The Society of Indian Automobile Manufacturers estimates that car and utility vehicle sales will grow at 13% in the current year with CV sales growth moderating to 19% and two-wheeler sales increasing to 9-10% as the base effect kicks in. With the rate of growth getting normalised, the upside in these stocks may moderate. Investors can hold on to Sundaram Finance and Bajaj Finance.
Rising competition
Shriram Transport Finance (STFC), Manappuram General Finance and the recently listed SKS Microfinance are all trading at a high valuation premium to other NBFCs due to lack of peers for such businesses in the listed space.
These three have a presence in very high margin (albeit risky) businesses and make margins of more than 8 per cent.
STFC is a commercial vehicle financier but predominantly finances used vehicles, in which it is almost a monopoly in the organised space.

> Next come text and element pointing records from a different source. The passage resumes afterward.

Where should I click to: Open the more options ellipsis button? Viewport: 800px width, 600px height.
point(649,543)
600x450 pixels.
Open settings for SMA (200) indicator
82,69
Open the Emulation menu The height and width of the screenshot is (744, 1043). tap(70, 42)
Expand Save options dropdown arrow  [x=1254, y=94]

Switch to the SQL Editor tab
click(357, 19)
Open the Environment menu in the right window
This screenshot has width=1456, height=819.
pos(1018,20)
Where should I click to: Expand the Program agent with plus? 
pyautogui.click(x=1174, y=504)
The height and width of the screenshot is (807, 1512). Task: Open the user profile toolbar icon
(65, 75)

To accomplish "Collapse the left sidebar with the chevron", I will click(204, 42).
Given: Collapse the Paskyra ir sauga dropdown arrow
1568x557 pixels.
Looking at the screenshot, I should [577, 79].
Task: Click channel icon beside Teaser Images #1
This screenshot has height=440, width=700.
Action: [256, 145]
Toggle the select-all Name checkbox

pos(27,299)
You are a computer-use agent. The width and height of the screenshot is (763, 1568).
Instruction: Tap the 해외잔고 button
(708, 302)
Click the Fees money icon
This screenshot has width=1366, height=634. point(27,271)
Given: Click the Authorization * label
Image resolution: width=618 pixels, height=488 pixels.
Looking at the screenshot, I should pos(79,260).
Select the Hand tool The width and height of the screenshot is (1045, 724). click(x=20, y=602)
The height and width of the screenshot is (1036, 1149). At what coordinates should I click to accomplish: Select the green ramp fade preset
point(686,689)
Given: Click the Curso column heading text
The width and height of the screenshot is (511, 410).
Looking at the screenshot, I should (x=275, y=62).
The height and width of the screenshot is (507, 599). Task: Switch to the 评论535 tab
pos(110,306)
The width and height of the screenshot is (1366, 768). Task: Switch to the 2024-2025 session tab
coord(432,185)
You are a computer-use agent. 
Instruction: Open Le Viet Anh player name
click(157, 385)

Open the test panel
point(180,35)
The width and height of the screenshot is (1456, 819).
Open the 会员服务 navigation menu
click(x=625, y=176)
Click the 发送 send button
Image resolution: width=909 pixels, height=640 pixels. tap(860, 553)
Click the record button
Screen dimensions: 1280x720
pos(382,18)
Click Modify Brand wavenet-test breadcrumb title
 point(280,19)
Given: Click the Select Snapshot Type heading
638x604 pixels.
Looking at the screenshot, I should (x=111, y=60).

SKS and Manappuram, despite facing competition from their peers have advantages of scale as well as a first-mover edge in certain geographies, helping them attract more borrowers and keeping the high growth rates ticking.
STFC is up 218% since its March 2009 lows and 92% from the January 2008 market peak, while Manappuram ended up being the star performer amongst the large NBFCs, with more than 900 per cent in gains since March 2009 and 777% gains from market peaks. SKS, which listed in August, has already gained 35% in the last 45 days.
The current price-to-book values of STFC, Manappuram, and SKS are 4.2, 7 and 5.5 times respectively.
The loan book growth for STFC, Manappuram and SKS during the last two-year period was 22%, 222% and 101% respectively.
Given their current valuations they have to clock exceptionally high growth in earnings over the next few years to justify these prices.
Despite huge untapped potential left in these segments, competition is also on the rise.
In addition, there are individual business risks relating to vulnerability to a downturn and asset quality due to a low-income focus.
Therefore, it is safer for investors to stay away from these stocks at this juncture.
Overall, we continue to be bullish on infrastructure financing companies, thanks to their growth prospects, and on investment companies such as Bajaj Holdings, Tata Investment Corp, JSW Holdings as they are trading at significant discounts to their investment book value.